Below you'll find a look at the defenses of comparative negligence, contributory negligence, and assumption of the risk in personal injury cases. (For the basics on the legal concept of negligence, check out our article Negligence, the Duty of Care, and Fault for an Accident.)
Most states follow a "comparative negligence" rule in personal injury cases, calculating damages under a formula that looks at each party's degree of fault for the accident.
For example, say you're in a car accident and you're found to be 25% at fault and the other driver is deemed 75% at fault. Perhaps this was the conclusion found in a police report filed after the accident or a stipulation that was agreed upon after the insurance companies for both sides investigated the accident. In this case, if you file a lawsuit for your injuries and property damage, any compensation you receive will likely be reduced by 25% (your degree of fault for the accident). So if your total damages add up to $20,000, you'll only receive $15,000.

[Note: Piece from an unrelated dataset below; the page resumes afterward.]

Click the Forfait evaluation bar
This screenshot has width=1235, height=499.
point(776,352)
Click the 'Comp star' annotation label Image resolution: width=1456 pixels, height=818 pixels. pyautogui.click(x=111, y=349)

The vast majority of states follow comparative negligence principles when damage awards are tallied in personal injury cases. But these states also typically fall into one of two camps: those that use a "pure comparative negligence" system and those that go with a "modified comparative negligence" system. The difference between the two is that in the "pure" system, an injured plaintiff can recover damages regardless of their share of fault (meaning a plaintiff who is 90 percent liable can still technically recover 10 percent of their damages from other at-fault parties), while in a "modified" comparative negligence system, an injured plaintiff can recover compensation only if they are 50 percent or less at fault (or less than 50 percent at fault in some states).
While comparative negligence laws can reduce a victim's compensation when they're partially at fault (in most cases), the concept of contributory negligence isn't as forgiving. In states that follow contributory negligence principles, victims who share any degree of fault for an accident or injury are usually barred from getting any compensation via a lawsuit for personal injury. So, if you live in a contributory negligence state and you're in a car accident that was only 5% your fault and 95% the fault of another driver, you can't recover any compensation for your damages through a personal injury lawsuit.
Only five jursidictions follow the contributory negligence rule: the states of Alabama, Maryland, North Carolina, and Virginia, as well as the District of Columbia. But personal injury plaintiffs in those juridictions may face some pretty harsh results if they are found to bear any amount of blame for the underlying accident.
Assumption of Risk
In some personal injury cases, a defendant faced with a lawsuit will argue that the injured person "assumed the risk" of getting injured by willfully participating in an activity that the injured person knew was dangerous. This kind of defense is raised most often in lawsuits that stem from contact sports (like football and basketball), paintball-style games, and spectator injuries (when a foul ball hits a spectator in the stands at a baseball game, for example).
One key aspect of a successful "assumption of the risk" defense is that the harm suffered must relate closely to the risk that's inherent in the activity. So if you're playing a game of organized basketball at the local gym, you've probably assumed the risk of getting elbowed inadvertently -- since that's a common occurrence in a game of basketball. A lawsuit over any resulting injuries probably wouldn't fly, because you assumed the risk of injury by deciding to play in the game. On the other hand, if you got injured playing basketball when the backboard broke and fell on you, the defendant (the gym owner, for example) couldn't rightly argue that you assumed the risk of such a thing happening, because a falling backboard isn't a danger that's inherent in the game of basketball.